= Beginning of Section =

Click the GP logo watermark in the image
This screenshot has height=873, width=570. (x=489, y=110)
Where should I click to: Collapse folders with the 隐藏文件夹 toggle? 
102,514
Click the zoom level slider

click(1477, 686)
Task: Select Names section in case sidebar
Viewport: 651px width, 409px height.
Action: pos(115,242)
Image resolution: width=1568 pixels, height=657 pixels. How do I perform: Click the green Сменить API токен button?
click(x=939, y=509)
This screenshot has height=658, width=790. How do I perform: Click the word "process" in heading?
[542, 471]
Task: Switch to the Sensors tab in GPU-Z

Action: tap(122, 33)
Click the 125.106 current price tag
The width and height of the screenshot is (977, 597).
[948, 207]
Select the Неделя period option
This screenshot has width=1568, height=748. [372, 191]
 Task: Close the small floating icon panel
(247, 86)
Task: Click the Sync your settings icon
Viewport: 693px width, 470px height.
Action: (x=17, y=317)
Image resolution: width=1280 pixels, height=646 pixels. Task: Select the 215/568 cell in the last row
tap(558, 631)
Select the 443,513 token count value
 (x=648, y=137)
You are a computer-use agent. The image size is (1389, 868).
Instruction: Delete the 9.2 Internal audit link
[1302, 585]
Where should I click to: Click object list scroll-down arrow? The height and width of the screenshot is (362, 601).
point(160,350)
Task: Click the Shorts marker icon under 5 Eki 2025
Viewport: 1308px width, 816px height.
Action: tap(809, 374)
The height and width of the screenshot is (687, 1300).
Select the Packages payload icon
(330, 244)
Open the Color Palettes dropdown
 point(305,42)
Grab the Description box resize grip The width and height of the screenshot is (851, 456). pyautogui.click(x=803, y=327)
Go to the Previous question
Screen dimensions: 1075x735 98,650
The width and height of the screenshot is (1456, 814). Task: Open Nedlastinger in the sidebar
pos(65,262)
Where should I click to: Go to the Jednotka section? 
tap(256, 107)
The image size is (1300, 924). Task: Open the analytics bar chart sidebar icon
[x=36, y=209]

= End of Section =

:: Your task ::
Exact copies of the lines from the one containing "The image size is (1300, 924)." through the final line of the records are all the answer should hold.

:: Response ::
The image size is (1300, 924). Task: Open the analytics bar chart sidebar icon
[x=36, y=209]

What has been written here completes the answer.